[Task instructions]
Reproduce the rows from the one containing "Describe the element" through the one containing "at that location.", keeping both of those rows and leaving out the pictures.

[Raw data]
##########
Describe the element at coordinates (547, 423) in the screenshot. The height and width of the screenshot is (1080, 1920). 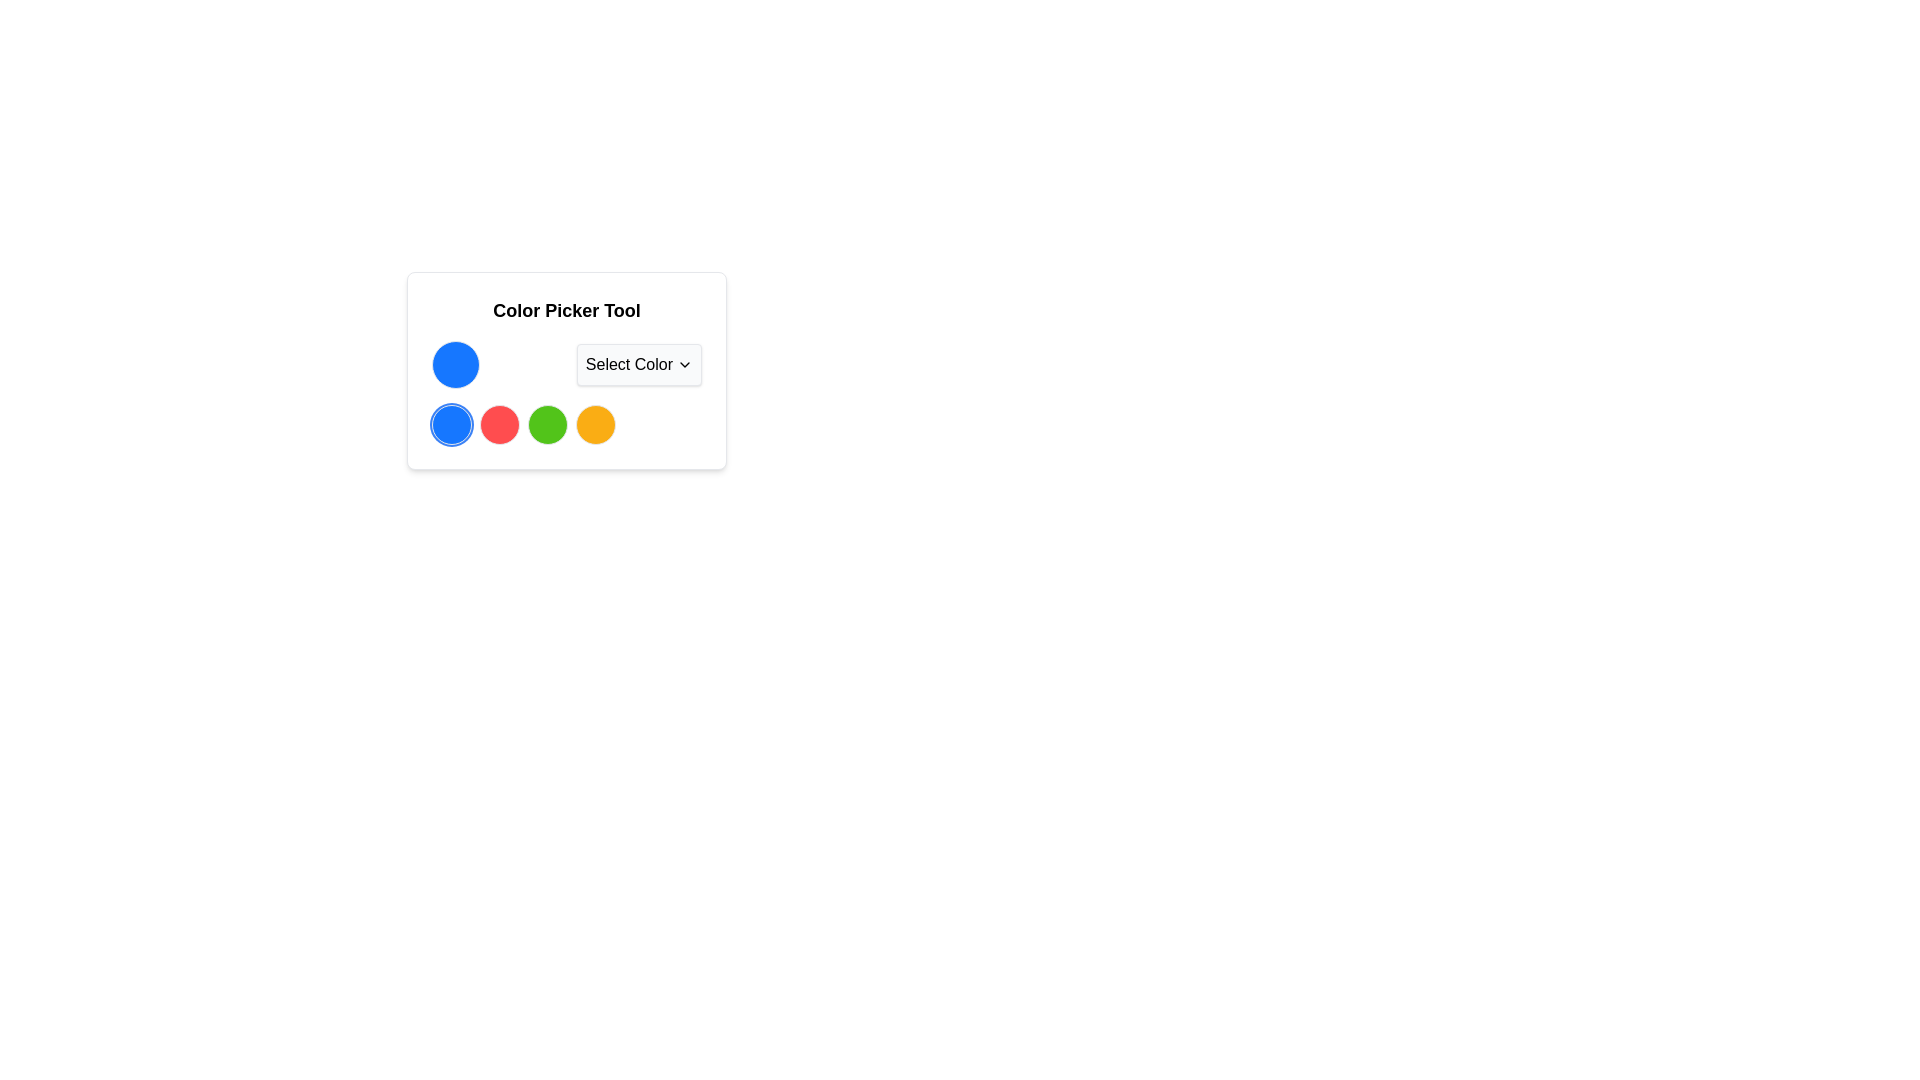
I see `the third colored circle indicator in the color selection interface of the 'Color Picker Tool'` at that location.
##########
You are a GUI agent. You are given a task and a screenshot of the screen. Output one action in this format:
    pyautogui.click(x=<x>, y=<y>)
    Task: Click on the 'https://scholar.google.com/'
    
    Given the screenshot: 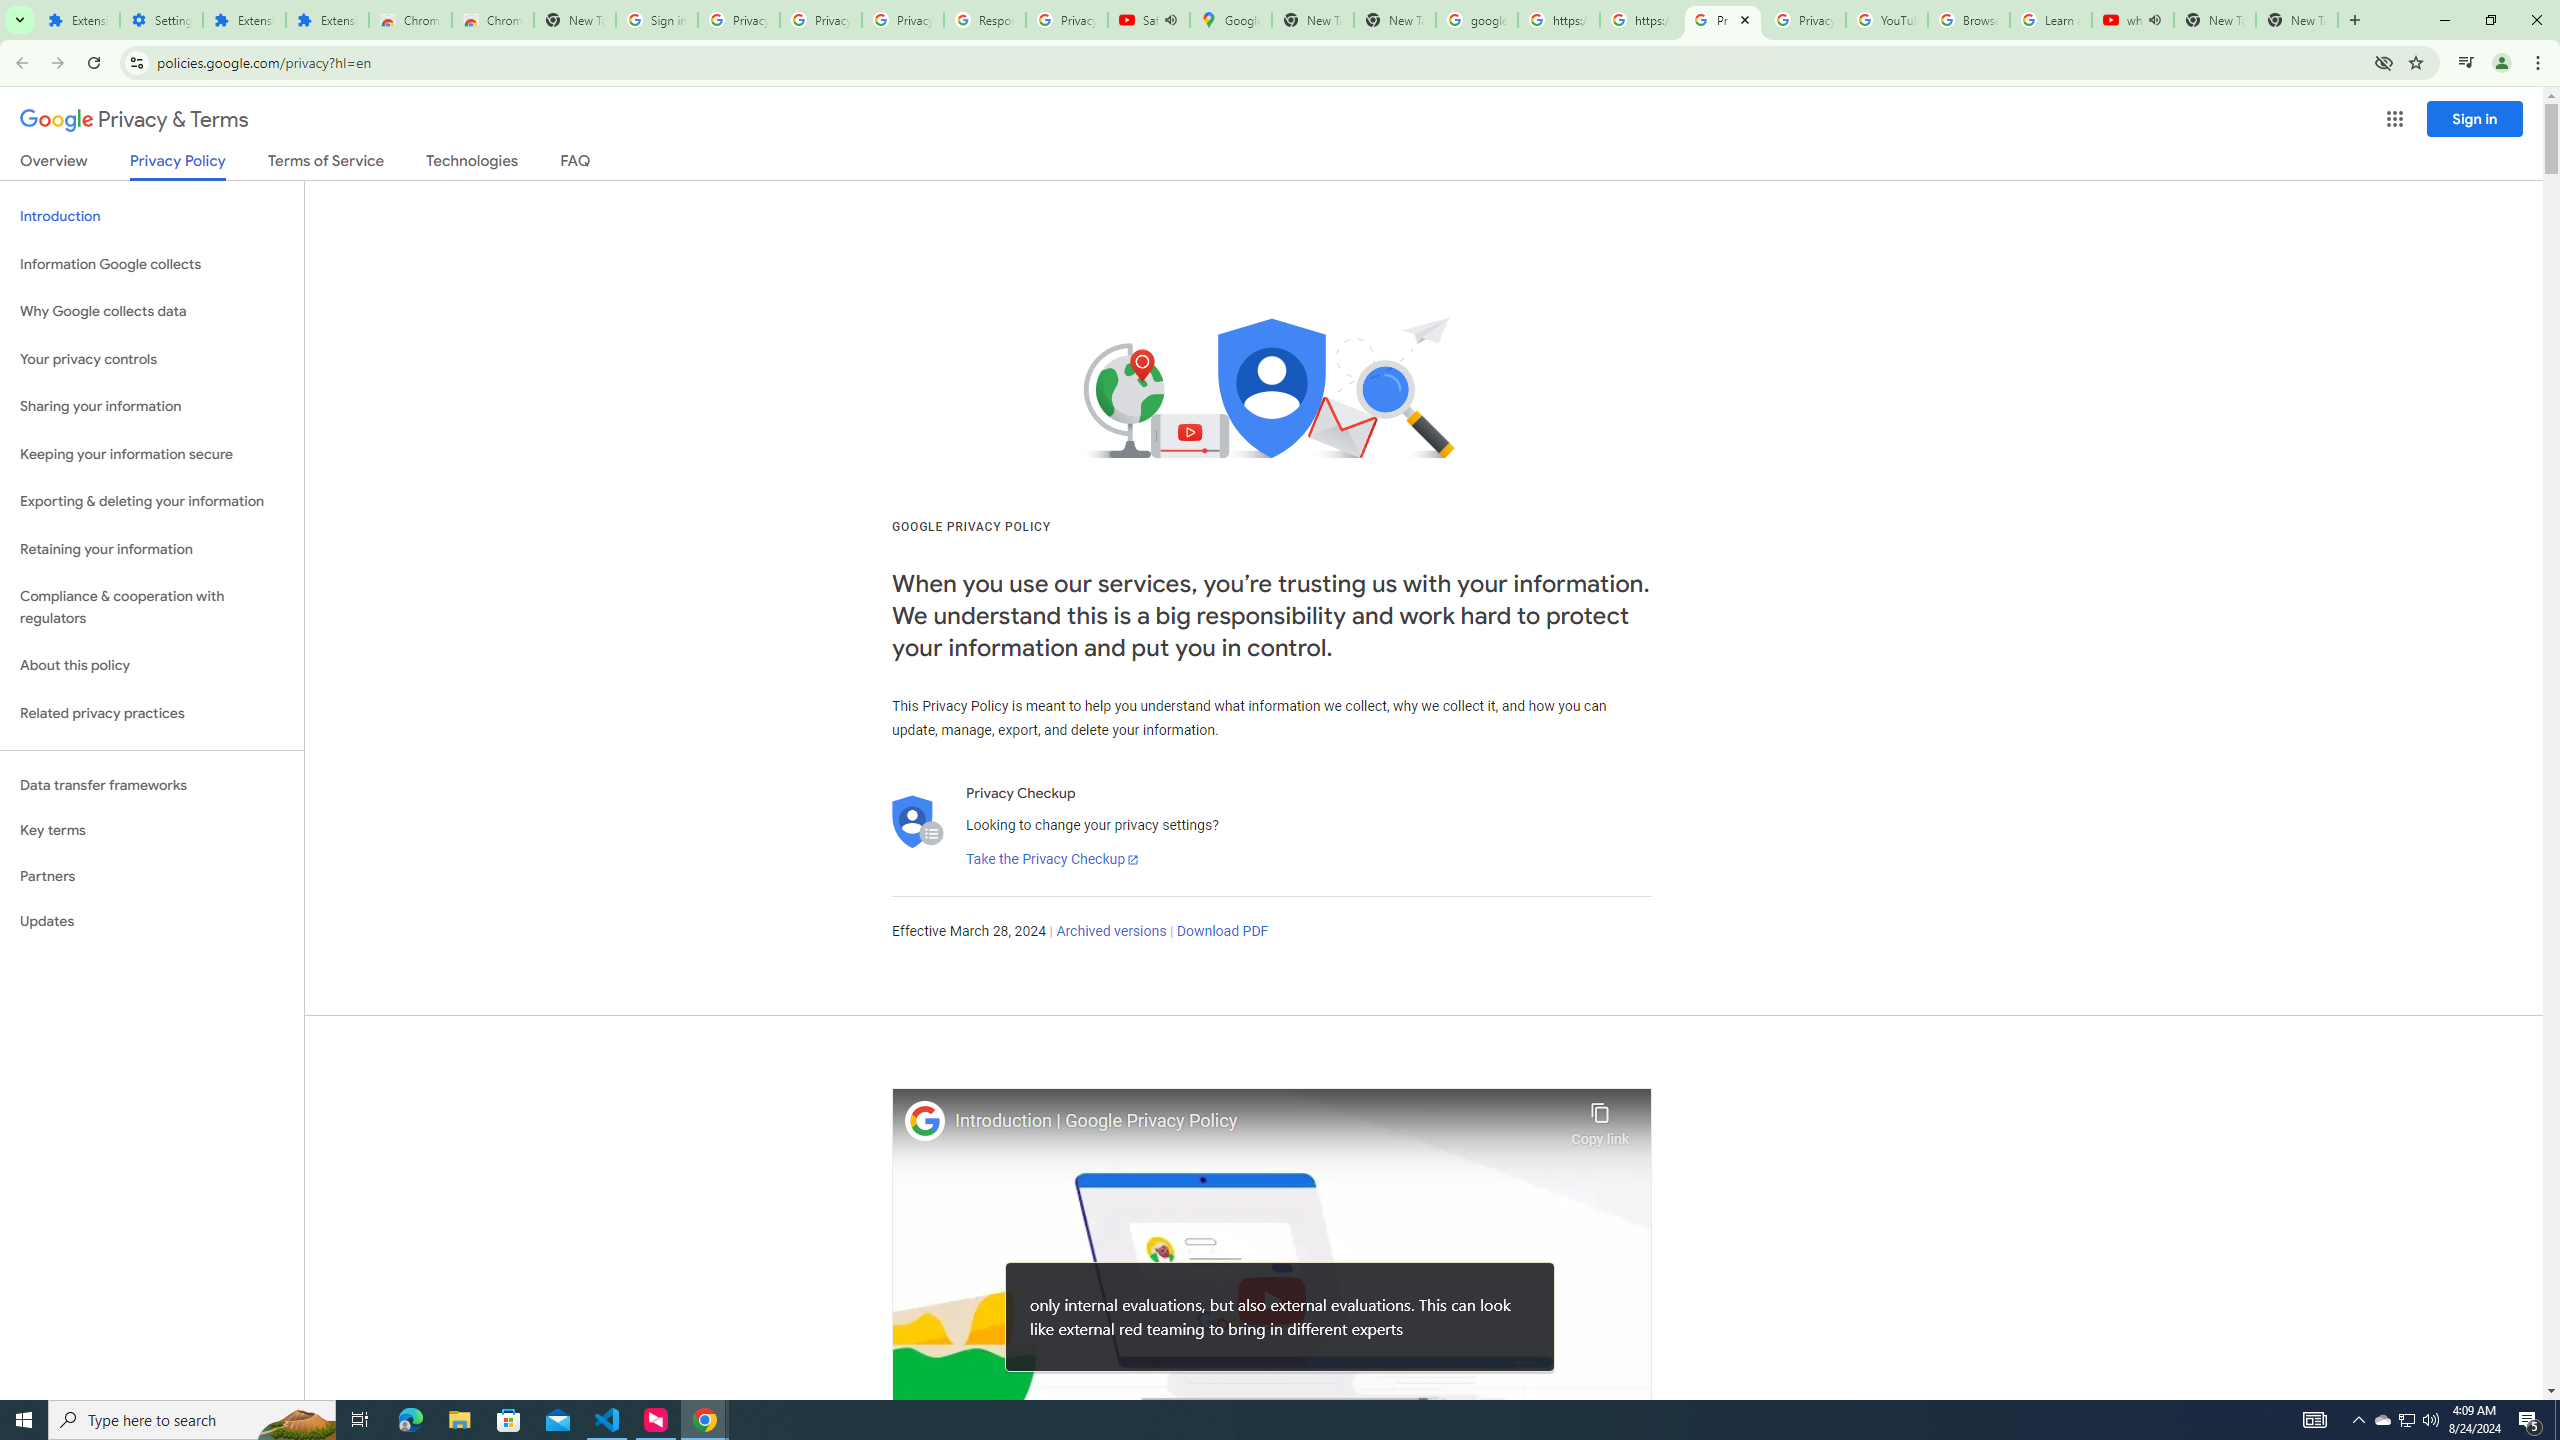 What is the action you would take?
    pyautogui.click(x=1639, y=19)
##########
[Answer]
Describe the element at coordinates (547, 423) in the screenshot. The height and width of the screenshot is (1080, 1920). 
I see `the third colored circle indicator in the color selection interface of the 'Color Picker Tool'` at that location.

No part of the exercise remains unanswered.